As well, it is likely that a number of amendments will
be made to the current provisions contained in the Act
during the intervening period.
However, once the Act is proclaimed into force, it is
expected that this continuance process will be a
straightforward one with no filing fee required. In
order to continue under the Act though, existing
corporations will have to demonstrate the compliance of
their existing corporate governance provisions with the
requirements of the Act. This will necessitate the
filing of articles of incorporation under the Act by
existing federal not-for-profit corporations, as well as
possibly having to amend the corporation’s by-laws in
order to conform with the requirements of the Act and to
obtain the benefit of its new provisions. The completion
of the application for continuance under the Act is a
very important step for corporations to complete within
the three-year transition period because where they fail
to do so, they could be dissolved under the Act.

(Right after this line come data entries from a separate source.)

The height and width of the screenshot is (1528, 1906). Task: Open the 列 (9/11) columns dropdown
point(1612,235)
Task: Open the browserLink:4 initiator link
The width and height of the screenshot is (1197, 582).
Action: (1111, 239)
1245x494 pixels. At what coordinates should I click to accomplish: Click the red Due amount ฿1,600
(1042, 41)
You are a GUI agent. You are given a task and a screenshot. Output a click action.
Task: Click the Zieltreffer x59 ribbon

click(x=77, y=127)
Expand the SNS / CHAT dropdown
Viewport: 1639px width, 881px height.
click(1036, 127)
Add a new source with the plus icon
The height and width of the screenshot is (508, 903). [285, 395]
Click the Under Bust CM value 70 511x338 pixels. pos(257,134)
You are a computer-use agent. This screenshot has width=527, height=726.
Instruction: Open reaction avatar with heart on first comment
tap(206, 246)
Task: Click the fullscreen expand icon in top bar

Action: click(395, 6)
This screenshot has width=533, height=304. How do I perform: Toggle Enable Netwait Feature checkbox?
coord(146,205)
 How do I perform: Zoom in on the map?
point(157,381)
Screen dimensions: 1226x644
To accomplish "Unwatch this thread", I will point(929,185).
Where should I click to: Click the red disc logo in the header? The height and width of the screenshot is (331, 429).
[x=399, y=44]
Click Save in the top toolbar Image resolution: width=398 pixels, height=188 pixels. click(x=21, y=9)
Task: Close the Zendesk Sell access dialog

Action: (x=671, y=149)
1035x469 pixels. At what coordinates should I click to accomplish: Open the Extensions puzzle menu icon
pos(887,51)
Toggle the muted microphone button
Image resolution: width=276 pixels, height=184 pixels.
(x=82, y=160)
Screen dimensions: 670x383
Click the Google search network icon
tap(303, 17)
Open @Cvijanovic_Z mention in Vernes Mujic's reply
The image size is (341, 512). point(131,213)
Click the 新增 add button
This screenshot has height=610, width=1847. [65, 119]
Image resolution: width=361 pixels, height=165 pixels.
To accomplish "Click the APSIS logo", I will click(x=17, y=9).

For those not-for-profit corporations that are or are in
the process of applying to become registered charities
under the
Income Tax Act
(Canada), it is important to be aware that the Act will
not impact their status as registered charities.
However, the federal Government is also currently in the
process of enacting a number of significant amendments
to the
Income Tax Act
(Canada) that will impact charities in a number of
different areas. For more information on these proposed
amendments to the
Income Tax Act
(Canada), reference should be made to earlier Charity
Law Bulletins No. 54, 55, 56 and 59, available at
http://www.charitylaw.ca/.
This
Charity Law Bulletin
summarizes the proposed changes in the Act in relation
to the creation and ongoing governance of federal
not-for-profit corporations as compared to the CCA, the
process by which existing corporations can continue
themselves under the Act and the potential impact of the
Act on new and continuing federal not-for-profit
corporations.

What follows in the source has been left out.